Например, если мы собирались профинансировать где-нибудь строительство железной дороги, я мог настаивать на том, чтобы она проходила вдали от тех зон, где главенствовали сепаратистские настроения и имелись случаи нарушения договоров о поставках. Или мог сказать, чтобы не вкладывали ни цента в страну А, потому что не пройдет и пары лет, как страна В поглотит ее целиком.
Моя экономическая интуиция базировалась на понимании десятка-двух основ экономических отношений. Плюс к этому сказывалась симпатия к швейцарцам. Экономические перспективы той или иной страны я измерял относительно швейцарской модели; однако мои оценки всегда оказывались верными – по той единственной причине, что экономические исследования в конечном счете основаны на понимании политики, искусства и национального характера.
Экономику Швейцарии можно истолковать с помощью пятнадцати слов: свобода, демократия, сбережения, инвестиции, риск, ответственность, тайна, гордость, подготовка, тщательность, аскетизм, мир, предвидение, решительность и честь. У швейцарцев имеется миллион великолепных инвестиций, чтобы жить припеваючи, но первоначальным их импульсом было то, что они абсолютно ничего не имели и жили слишком уединенно в своих горах, чтобы надеяться на то, что кто-то прислушается к их причитаниям.

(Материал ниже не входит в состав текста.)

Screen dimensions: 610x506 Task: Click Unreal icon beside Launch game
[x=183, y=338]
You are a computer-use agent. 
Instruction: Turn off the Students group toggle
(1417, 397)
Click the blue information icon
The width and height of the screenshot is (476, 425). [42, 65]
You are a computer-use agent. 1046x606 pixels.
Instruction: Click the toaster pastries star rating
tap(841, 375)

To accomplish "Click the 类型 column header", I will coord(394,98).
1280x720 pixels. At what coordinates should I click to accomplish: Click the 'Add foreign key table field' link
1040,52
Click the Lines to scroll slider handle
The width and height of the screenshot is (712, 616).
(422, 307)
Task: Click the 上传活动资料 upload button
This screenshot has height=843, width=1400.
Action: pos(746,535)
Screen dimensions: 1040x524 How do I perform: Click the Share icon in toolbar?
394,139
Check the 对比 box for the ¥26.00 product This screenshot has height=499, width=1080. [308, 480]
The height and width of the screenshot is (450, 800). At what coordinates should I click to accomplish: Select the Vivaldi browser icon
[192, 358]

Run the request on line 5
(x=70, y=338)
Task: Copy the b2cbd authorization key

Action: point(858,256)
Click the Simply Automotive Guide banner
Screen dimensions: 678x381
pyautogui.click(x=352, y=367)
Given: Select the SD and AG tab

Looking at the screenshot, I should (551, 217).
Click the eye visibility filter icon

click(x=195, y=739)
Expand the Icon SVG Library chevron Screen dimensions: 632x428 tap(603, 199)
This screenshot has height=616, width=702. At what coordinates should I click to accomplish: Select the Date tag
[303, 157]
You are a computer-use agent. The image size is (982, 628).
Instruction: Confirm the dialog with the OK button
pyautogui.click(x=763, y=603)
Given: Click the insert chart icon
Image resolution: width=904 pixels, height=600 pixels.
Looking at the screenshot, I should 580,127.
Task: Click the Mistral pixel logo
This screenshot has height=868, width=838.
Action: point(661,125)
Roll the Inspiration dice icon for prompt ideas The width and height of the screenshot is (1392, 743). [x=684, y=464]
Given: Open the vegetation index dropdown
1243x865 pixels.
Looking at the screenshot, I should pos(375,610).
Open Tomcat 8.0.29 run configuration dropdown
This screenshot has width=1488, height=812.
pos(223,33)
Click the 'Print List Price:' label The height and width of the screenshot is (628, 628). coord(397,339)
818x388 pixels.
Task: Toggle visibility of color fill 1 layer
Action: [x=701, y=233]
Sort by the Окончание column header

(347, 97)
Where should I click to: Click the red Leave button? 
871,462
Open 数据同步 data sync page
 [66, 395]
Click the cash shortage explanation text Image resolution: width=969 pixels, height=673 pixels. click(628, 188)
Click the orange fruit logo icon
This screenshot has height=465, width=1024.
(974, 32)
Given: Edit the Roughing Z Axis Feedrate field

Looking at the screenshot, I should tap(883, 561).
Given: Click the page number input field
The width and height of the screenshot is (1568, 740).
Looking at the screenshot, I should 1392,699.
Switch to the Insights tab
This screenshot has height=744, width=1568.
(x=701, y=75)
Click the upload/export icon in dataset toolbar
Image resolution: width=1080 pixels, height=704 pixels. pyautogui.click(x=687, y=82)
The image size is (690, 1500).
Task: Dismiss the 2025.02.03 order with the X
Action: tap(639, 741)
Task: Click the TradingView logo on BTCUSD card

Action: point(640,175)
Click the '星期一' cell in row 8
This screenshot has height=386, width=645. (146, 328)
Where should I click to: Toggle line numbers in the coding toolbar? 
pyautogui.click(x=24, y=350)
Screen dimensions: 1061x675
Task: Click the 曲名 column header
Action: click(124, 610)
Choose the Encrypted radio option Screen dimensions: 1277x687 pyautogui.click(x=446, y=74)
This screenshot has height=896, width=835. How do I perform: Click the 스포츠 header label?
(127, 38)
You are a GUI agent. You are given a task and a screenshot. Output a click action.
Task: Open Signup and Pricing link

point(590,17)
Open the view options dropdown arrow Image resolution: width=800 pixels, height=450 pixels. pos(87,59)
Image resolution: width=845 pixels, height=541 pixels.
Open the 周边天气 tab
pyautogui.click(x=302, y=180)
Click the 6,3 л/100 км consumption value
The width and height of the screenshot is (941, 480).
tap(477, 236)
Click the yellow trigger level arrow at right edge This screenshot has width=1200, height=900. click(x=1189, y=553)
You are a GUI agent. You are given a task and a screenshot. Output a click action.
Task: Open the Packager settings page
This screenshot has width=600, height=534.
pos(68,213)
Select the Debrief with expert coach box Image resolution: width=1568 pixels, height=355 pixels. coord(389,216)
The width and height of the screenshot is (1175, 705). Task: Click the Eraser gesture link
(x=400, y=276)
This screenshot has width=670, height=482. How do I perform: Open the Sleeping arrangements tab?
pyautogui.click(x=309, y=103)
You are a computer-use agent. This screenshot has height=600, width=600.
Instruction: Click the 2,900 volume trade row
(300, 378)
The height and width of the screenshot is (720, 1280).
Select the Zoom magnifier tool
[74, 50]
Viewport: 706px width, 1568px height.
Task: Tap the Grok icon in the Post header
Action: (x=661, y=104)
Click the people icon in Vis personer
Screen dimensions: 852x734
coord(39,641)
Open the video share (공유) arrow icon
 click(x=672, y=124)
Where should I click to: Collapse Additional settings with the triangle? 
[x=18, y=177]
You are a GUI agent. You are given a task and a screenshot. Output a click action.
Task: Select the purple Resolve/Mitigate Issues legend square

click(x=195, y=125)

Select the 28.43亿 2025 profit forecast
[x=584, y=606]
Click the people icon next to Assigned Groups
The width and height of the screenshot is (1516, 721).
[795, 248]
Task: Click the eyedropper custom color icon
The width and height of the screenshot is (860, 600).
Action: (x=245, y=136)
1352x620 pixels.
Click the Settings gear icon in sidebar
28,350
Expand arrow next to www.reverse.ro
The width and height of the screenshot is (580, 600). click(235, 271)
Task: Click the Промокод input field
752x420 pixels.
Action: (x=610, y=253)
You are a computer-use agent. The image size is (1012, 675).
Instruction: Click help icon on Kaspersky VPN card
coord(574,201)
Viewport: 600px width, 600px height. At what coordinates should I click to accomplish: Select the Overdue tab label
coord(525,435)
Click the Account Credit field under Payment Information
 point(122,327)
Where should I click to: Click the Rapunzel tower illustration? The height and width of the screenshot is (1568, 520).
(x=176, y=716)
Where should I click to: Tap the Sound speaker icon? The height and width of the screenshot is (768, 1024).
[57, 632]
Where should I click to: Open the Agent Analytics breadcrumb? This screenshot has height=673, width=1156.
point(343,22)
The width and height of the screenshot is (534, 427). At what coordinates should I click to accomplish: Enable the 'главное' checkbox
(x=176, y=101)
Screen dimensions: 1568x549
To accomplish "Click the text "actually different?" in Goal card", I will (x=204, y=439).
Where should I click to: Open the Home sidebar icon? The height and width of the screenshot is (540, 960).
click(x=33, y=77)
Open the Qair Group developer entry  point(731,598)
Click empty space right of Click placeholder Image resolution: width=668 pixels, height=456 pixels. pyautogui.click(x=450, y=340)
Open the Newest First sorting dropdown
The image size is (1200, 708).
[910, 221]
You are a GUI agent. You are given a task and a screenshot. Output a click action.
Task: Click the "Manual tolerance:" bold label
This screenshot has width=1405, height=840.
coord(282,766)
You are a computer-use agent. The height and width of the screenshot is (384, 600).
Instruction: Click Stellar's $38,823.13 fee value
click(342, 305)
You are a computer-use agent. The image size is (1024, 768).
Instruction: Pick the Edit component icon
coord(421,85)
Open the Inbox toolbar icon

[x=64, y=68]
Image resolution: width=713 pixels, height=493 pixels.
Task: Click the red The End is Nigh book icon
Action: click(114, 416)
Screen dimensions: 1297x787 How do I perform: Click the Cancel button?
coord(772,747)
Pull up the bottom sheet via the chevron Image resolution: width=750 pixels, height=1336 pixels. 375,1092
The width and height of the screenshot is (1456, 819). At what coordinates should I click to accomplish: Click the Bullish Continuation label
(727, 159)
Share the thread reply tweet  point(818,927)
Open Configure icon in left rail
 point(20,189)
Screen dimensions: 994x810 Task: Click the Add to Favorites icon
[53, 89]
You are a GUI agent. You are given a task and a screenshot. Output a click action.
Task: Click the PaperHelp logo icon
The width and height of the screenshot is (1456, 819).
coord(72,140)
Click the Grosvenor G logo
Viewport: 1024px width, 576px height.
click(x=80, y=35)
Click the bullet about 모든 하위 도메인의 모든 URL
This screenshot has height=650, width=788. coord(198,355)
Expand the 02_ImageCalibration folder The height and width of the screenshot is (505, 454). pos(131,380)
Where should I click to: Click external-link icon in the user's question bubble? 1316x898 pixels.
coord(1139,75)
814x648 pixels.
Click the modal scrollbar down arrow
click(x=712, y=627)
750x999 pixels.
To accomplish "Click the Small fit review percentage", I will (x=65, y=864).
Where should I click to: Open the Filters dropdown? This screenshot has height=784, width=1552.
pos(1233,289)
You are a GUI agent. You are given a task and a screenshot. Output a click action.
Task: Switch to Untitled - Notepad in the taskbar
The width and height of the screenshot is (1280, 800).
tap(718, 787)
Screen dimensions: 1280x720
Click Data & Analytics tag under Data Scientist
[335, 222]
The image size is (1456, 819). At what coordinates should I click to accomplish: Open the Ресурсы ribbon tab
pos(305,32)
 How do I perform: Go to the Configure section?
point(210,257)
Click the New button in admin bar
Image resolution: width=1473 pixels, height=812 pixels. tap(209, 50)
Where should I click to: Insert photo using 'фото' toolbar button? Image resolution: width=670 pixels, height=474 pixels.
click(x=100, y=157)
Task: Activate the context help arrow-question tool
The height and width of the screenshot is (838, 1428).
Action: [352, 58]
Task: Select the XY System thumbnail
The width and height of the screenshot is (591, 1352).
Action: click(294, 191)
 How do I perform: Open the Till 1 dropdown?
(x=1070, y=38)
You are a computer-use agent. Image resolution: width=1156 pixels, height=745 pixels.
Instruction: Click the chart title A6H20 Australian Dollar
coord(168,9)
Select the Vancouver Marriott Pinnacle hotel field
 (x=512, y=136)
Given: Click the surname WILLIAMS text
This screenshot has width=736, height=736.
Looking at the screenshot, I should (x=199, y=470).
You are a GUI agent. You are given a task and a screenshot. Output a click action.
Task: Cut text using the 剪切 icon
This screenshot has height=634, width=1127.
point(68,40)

Весь этот чемодан я мог бы заполнить одним лишь эссе о Швейцарии. Я рос там, и основой моих к ней симпатий является то, что многие годы я провел в тамошних горах. Горы, окутанные туманом или сияющие на солнце, представляют собой сердце этой страны – и, возможно, сердце всего мира.
Директора Стиллмана и Чейза желали, чтобы я овладевал всеми секретами монетаристской теории. Я никогда и не просиживал в офисе. Сильной моей стороной была разведка. Я, бывало, приезжал в какую-нибудь страну, навьючивал себе на спину рюкзак и с месяц ходил повсюду пешком: разговаривал с каждым, кто мне встречался; посещал фабрики, мастерские и магазины; интервьюировал редакторов всех газет, какие можно было найти в провинциальных городишках; изучал доступную статистику; углублялся в карты; проверял отделку и дизайн местной продукции. Проходил вдоль железнодорожных путей, наблюдая, как они обслуживаются, с какой скоростью движутся по ним поезда и насколько они загружены. Несколько недель спустя, закаленный и загорелый, с полностью сформировавшимся в моем мозгу отчетом об экономике данной страны, я наносил визиты руководителям ее правительства и деловых кругов и слушал, как они пытаются обходить все острые углы, которые могли бы быть укрыты от кого другого, но не от меня, исходившего здесь пешком пять сотен миль.